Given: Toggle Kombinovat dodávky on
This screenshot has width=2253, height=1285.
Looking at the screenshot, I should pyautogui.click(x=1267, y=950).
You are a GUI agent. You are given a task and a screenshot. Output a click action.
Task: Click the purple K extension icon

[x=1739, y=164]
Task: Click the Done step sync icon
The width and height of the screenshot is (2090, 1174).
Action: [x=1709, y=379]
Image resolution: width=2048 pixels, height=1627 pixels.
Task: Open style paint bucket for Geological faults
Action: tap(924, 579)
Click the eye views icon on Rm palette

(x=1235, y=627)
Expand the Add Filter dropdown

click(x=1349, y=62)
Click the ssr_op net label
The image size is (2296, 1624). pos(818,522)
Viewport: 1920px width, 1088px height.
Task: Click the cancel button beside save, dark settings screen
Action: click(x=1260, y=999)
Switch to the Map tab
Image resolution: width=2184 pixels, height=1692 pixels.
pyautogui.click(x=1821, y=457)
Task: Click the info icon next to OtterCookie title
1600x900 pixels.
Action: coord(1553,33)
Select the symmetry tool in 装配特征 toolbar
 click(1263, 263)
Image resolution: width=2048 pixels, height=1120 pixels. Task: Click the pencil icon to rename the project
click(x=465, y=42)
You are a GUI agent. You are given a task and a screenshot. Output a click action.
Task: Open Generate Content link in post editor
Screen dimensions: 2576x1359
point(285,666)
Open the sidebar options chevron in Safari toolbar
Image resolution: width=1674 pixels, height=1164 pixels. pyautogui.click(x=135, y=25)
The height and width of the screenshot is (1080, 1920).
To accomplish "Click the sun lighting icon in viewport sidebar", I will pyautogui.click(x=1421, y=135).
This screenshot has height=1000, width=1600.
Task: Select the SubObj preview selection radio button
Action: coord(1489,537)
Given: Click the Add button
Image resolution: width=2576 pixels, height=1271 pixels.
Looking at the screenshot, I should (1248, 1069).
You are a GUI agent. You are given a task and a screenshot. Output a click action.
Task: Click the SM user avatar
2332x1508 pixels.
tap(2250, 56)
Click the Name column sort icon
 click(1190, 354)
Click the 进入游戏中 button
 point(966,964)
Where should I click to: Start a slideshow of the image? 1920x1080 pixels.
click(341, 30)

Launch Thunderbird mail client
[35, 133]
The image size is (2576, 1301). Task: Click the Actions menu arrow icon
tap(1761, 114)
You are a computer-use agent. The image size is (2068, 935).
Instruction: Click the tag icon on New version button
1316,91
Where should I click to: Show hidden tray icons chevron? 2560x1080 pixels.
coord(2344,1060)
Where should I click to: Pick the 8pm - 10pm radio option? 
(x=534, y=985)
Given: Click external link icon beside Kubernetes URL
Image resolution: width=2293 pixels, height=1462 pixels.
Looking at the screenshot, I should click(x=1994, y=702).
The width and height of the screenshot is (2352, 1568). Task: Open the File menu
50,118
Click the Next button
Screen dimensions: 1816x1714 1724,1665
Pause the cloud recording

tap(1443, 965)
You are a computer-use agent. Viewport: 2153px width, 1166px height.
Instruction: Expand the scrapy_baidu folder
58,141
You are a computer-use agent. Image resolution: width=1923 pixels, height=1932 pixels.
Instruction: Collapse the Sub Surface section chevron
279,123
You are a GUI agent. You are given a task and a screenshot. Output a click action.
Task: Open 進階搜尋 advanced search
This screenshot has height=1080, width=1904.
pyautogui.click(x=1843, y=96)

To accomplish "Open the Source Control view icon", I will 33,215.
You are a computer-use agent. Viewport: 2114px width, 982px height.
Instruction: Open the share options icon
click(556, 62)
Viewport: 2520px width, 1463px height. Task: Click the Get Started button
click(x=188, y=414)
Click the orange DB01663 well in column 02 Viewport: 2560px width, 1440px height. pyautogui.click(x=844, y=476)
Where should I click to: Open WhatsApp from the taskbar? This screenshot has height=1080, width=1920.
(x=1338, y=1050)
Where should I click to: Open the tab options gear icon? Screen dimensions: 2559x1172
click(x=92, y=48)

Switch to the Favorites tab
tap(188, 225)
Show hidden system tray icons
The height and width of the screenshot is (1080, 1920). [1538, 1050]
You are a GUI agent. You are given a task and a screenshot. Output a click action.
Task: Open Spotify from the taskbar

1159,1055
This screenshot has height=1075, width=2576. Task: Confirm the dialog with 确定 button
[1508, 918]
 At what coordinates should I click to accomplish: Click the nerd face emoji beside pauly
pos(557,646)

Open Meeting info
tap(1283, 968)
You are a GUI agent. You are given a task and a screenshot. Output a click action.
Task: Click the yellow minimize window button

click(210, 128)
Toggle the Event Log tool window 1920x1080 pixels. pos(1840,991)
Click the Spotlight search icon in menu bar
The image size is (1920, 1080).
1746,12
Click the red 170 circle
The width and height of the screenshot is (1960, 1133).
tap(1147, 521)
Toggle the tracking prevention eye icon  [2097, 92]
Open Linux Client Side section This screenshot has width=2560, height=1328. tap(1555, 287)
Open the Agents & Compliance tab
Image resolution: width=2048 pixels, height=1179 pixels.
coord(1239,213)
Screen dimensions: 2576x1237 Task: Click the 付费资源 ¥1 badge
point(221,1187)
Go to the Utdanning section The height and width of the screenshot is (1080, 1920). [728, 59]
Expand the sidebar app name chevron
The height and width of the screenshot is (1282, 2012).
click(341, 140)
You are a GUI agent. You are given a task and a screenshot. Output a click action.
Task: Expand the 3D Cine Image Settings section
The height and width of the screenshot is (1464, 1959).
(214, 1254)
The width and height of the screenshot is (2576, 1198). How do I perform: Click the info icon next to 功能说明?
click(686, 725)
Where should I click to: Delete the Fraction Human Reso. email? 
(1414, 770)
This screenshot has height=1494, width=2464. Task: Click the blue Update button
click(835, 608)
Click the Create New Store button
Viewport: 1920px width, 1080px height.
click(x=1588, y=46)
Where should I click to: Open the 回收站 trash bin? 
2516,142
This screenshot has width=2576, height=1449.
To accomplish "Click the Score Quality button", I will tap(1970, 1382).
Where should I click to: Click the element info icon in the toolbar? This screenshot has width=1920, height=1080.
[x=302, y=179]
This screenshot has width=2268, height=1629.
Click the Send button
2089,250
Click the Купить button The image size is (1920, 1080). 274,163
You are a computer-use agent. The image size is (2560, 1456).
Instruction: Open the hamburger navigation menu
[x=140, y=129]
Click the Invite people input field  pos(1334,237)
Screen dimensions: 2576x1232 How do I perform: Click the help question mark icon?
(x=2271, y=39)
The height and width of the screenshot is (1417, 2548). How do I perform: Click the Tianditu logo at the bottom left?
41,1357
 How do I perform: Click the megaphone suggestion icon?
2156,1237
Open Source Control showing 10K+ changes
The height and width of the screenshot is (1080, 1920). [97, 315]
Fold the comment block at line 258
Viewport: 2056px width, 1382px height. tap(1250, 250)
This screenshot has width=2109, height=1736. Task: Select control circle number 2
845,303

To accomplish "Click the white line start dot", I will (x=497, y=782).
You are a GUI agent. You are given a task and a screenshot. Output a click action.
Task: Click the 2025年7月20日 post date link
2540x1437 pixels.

=======

» **Work instructions**: Make sure every record is repeated exactly.

» **Output of the task**:
Given: Toggle Kombinovat dodávky on
This screenshot has width=2253, height=1285.
Looking at the screenshot, I should pyautogui.click(x=1267, y=950).
You are a GUI agent. You are given a task and a screenshot. Output a click action.
Task: Click the purple K extension icon

[x=1739, y=164]
Task: Click the Done step sync icon
The width and height of the screenshot is (2090, 1174).
Action: [x=1709, y=379]
Image resolution: width=2048 pixels, height=1627 pixels.
Task: Open style paint bucket for Geological faults
Action: tap(924, 579)
Click the eye views icon on Rm palette

(x=1235, y=627)
Expand the Add Filter dropdown

click(x=1349, y=62)
Click the ssr_op net label
The image size is (2296, 1624). pos(818,522)
Viewport: 1920px width, 1088px height.
Task: Click the cancel button beside save, dark settings screen
Action: click(x=1260, y=999)
Switch to the Map tab
Image resolution: width=2184 pixels, height=1692 pixels.
pyautogui.click(x=1821, y=457)
Task: Click the info icon next to OtterCookie title
1600x900 pixels.
Action: coord(1553,33)
Select the symmetry tool in 装配特征 toolbar
 click(1263, 263)
Image resolution: width=2048 pixels, height=1120 pixels. Task: Click the pencil icon to rename the project
click(x=465, y=42)
You are a GUI agent. You are given a task and a screenshot. Output a click action.
Task: Open Generate Content link in post editor
Screen dimensions: 2576x1359
point(285,666)
Open the sidebar options chevron in Safari toolbar
Image resolution: width=1674 pixels, height=1164 pixels. pyautogui.click(x=135, y=25)
The height and width of the screenshot is (1080, 1920).
To accomplish "Click the sun lighting icon in viewport sidebar", I will pyautogui.click(x=1421, y=135).
This screenshot has height=1000, width=1600.
Task: Select the SubObj preview selection radio button
Action: coord(1489,537)
Given: Click the Add button
Image resolution: width=2576 pixels, height=1271 pixels.
Looking at the screenshot, I should (1248, 1069).
You are a GUI agent. You are given a task and a screenshot. Output a click action.
Task: Click the SM user avatar
2332x1508 pixels.
tap(2250, 56)
Click the Name column sort icon
 click(1190, 354)
Click the 进入游戏中 button
 point(966,964)
Where should I click to: Start a slideshow of the image? 1920x1080 pixels.
click(341, 30)

Launch Thunderbird mail client
[35, 133]
The image size is (2576, 1301). Task: Click the Actions menu arrow icon
tap(1761, 114)
You are a computer-use agent. The image size is (2068, 935).
Instruction: Click the tag icon on New version button
1316,91
Where should I click to: Show hidden tray icons chevron? 2560x1080 pixels.
coord(2344,1060)
Where should I click to: Pick the 8pm - 10pm radio option? 
(x=534, y=985)
Given: Click external link icon beside Kubernetes URL
Image resolution: width=2293 pixels, height=1462 pixels.
Looking at the screenshot, I should click(x=1994, y=702).
The width and height of the screenshot is (2352, 1568). Task: Open the File menu
50,118
Click the Next button
Screen dimensions: 1816x1714 1724,1665
Pause the cloud recording

tap(1443, 965)
You are a computer-use agent. Viewport: 2153px width, 1166px height.
Instruction: Expand the scrapy_baidu folder
58,141
You are a computer-use agent. Image resolution: width=1923 pixels, height=1932 pixels.
Instruction: Collapse the Sub Surface section chevron
279,123
You are a GUI agent. You are given a task and a screenshot. Output a click action.
Task: Open 進階搜尋 advanced search
This screenshot has height=1080, width=1904.
pyautogui.click(x=1843, y=96)

To accomplish "Open the Source Control view icon", I will 33,215.
You are a computer-use agent. Viewport: 2114px width, 982px height.
Instruction: Open the share options icon
click(556, 62)
Viewport: 2520px width, 1463px height. Task: Click the Get Started button
click(x=188, y=414)
Click the orange DB01663 well in column 02 Viewport: 2560px width, 1440px height. pyautogui.click(x=844, y=476)
Where should I click to: Open WhatsApp from the taskbar? This screenshot has height=1080, width=1920.
(x=1338, y=1050)
Where should I click to: Open the tab options gear icon? Screen dimensions: 2559x1172
click(x=92, y=48)

Switch to the Favorites tab
tap(188, 225)
Show hidden system tray icons
The height and width of the screenshot is (1080, 1920). [1538, 1050]
You are a GUI agent. You are given a task and a screenshot. Output a click action.
Task: Open Spotify from the taskbar

1159,1055
This screenshot has height=1075, width=2576. Task: Confirm the dialog with 确定 button
[1508, 918]
 At what coordinates should I click to accomplish: Click the nerd face emoji beside pauly
pos(557,646)

Open Meeting info
tap(1283, 968)
You are a GUI agent. You are given a task and a screenshot. Output a click action.
Task: Click the yellow minimize window button

click(210, 128)
Toggle the Event Log tool window 1920x1080 pixels. pos(1840,991)
Click the Spotlight search icon in menu bar
The image size is (1920, 1080).
1746,12
Click the red 170 circle
The width and height of the screenshot is (1960, 1133).
tap(1147, 521)
Toggle the tracking prevention eye icon  [2097, 92]
Open Linux Client Side section This screenshot has width=2560, height=1328. tap(1555, 287)
Open the Agents & Compliance tab
Image resolution: width=2048 pixels, height=1179 pixels.
coord(1239,213)
Screen dimensions: 2576x1237 Task: Click the 付费资源 ¥1 badge
point(221,1187)
Go to the Utdanning section The height and width of the screenshot is (1080, 1920). [728, 59]
Expand the sidebar app name chevron
The height and width of the screenshot is (1282, 2012).
click(341, 140)
You are a GUI agent. You are given a task and a screenshot. Output a click action.
Task: Expand the 3D Cine Image Settings section
The height and width of the screenshot is (1464, 1959).
(214, 1254)
The width and height of the screenshot is (2576, 1198). How do I perform: Click the info icon next to 功能说明?
click(686, 725)
Where should I click to: Delete the Fraction Human Reso. email? 
(1414, 770)
This screenshot has height=1494, width=2464. Task: Click the blue Update button
click(835, 608)
Click the Create New Store button
Viewport: 1920px width, 1080px height.
click(x=1588, y=46)
Where should I click to: Open the 回收站 trash bin? 
2516,142
This screenshot has width=2576, height=1449.
To accomplish "Click the Score Quality button", I will tap(1970, 1382).
Where should I click to: Click the element info icon in the toolbar? This screenshot has width=1920, height=1080.
[x=302, y=179]
This screenshot has width=2268, height=1629.
Click the Send button
2089,250
Click the Купить button The image size is (1920, 1080). 274,163
You are a computer-use agent. The image size is (2560, 1456).
Instruction: Open the hamburger navigation menu
[x=140, y=129]
Click the Invite people input field  pos(1334,237)
Screen dimensions: 2576x1232 How do I perform: Click the help question mark icon?
(x=2271, y=39)
The height and width of the screenshot is (1417, 2548). How do I perform: Click the Tianditu logo at the bottom left?
41,1357
 How do I perform: Click the megaphone suggestion icon?
2156,1237
Open Source Control showing 10K+ changes
The height and width of the screenshot is (1080, 1920). [97, 315]
Fold the comment block at line 258
Viewport: 2056px width, 1382px height. tap(1250, 250)
This screenshot has width=2109, height=1736. Task: Select control circle number 2
845,303

To accomplish "Click the white line start dot", I will (x=497, y=782).
You are a GUI agent. You are given a task and a screenshot. Output a click action.
Task: Click the 2025年7月20日 post date link
2540x1437 pixels.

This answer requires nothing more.